Open source software

2010-01-22 09:43:51

That's the point - bypass the middleman's sales overhead and profit.

On one hand, Company A buys software from Company B, indirectly funding the

development of the software. If Company A wants changes or new features, they

can beg and plead for them, and they might get them. Company A will indirectly

pay for development at Company B whether or not they get the changes they want.

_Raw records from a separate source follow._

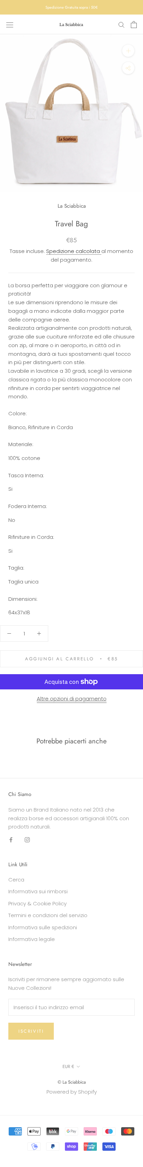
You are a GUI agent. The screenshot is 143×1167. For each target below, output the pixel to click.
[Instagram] (27, 839)
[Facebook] (11, 839)
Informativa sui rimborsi (38, 891)
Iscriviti (31, 1031)
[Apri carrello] (134, 24)
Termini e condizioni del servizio (47, 915)
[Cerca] (121, 24)
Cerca (16, 879)
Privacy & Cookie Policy (37, 903)
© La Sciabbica (72, 1082)
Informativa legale (31, 939)
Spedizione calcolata (73, 251)
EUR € (68, 1066)
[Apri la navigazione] (9, 24)
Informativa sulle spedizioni (42, 927)
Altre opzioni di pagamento (72, 698)
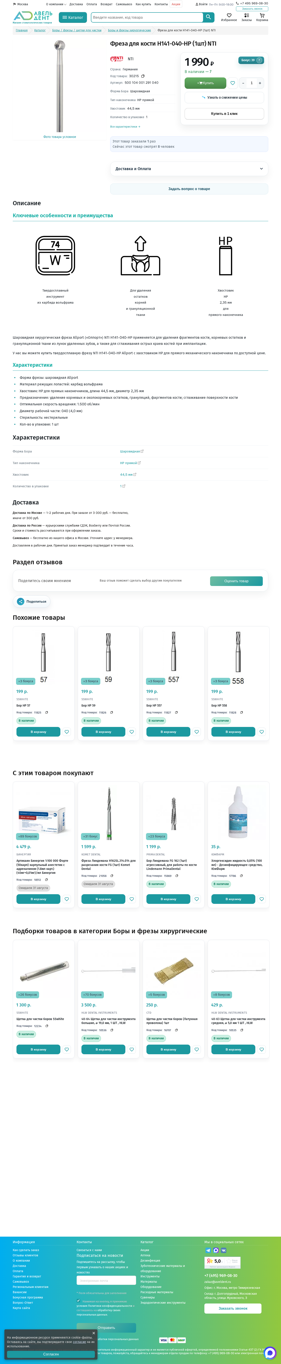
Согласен (51, 1354)
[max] (216, 1251)
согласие (79, 1342)
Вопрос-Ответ (23, 1303)
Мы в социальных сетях (224, 1242)
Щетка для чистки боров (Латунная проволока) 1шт (172, 1021)
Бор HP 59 (88, 705)
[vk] (223, 1251)
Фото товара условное (59, 137)
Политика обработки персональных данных (109, 1339)
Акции (176, 4)
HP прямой (128, 463)
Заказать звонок (252, 8)
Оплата (91, 4)
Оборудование (151, 1287)
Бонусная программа (28, 1297)
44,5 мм (126, 475)
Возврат (106, 4)
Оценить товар (236, 581)
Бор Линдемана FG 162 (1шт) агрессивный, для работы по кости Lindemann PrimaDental (171, 865)
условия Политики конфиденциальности (104, 1305)
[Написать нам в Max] (270, 1353)
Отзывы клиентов (25, 1255)
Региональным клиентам (30, 1287)
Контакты (161, 4)
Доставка (76, 4)
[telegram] (208, 1251)
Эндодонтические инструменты (163, 1303)
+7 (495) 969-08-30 (220, 1275)
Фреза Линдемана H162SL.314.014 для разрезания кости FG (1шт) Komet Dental (108, 865)
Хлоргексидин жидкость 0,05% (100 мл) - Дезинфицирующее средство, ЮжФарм (236, 865)
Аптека (145, 1255)
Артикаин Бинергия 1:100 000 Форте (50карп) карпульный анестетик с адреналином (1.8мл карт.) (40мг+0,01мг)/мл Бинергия (42, 867)
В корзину (38, 732)
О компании (54, 4)
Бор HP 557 (154, 705)
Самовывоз (124, 4)
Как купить (143, 4)
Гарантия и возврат (27, 1276)
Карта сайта (21, 1308)
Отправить (106, 1328)
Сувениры (147, 1297)
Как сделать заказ (26, 1250)
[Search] (208, 17)
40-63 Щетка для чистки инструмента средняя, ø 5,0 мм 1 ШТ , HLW (238, 1021)
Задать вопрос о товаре (189, 189)
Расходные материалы (156, 1292)
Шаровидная (130, 451)
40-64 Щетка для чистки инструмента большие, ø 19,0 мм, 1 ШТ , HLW (108, 1021)
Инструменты (150, 1276)
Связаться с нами (89, 1250)
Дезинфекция (150, 1261)
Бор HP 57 (23, 705)
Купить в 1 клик (224, 114)
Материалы (148, 1282)
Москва (22, 4)
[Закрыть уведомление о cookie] (94, 1333)
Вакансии (20, 1292)
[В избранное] (232, 83)
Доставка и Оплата (133, 168)
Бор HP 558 (219, 705)
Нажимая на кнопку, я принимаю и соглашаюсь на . (106, 1308)
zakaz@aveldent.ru (217, 1282)
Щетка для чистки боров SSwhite (40, 1019)
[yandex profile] (236, 1263)
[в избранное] (67, 732)
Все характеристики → (125, 126)
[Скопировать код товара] (143, 76)
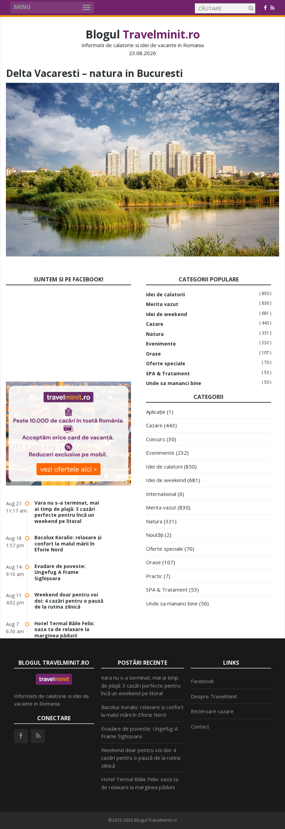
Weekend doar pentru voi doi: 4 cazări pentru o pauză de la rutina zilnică (68, 600)
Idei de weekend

Company B will then sell the software, possibly incorporating Company A's ideas

and improvements, to all of Company A's competitors. Company B's customers pay

the cost of the development, plus the cost of sales (marketing, commissions,

etc.), plus a markup.

On the other hand, Company A hires developers to improve software that others

have made freely available. They get exactly the changes they want. Company A's

competitors also get those changes, but the reverse is true: Company A gets

Company C's improvements. Both companies find this agreeable because neither

can gain an advantage through the software, and both have reduced the cost of

developing it. Company A has cut out the middlemen, avoiding the cost of sales

and profits extracted by Company B.

You can't gain an advantage over your competition by buying your software from

a third party, because your competitor can buy it, too. You can't gain an

advantage over your competition by hiring developers to write open source

software, because your competitor can dowload it, too. There's no difference

between open source software and third party commercial closed source software

as far as advantage over a competitor. The only way to use software as a

competitive differentiator is to develop it internally, keep it closed, don't

sell it, and pay the high cost of developing for a single customer - yourself.

In economic terms, software is a complementary good. Intel sells processors,

which are not useful without software. But every dollar spent on software is a

dollar that isn't spent on processors. Red Hat is in a similar situation; they

sell support, not software, and giving away software makes money available for

support.

The economics are simple. Any software that has a large enough base to support

sales in binary form has a large enough base to support shared development

under open source licenses with a lower overhead. Selling binaries is a

temporary aberration caused by network effects during the initial growth of the

market. As the market matures, sales of mass market software will decline.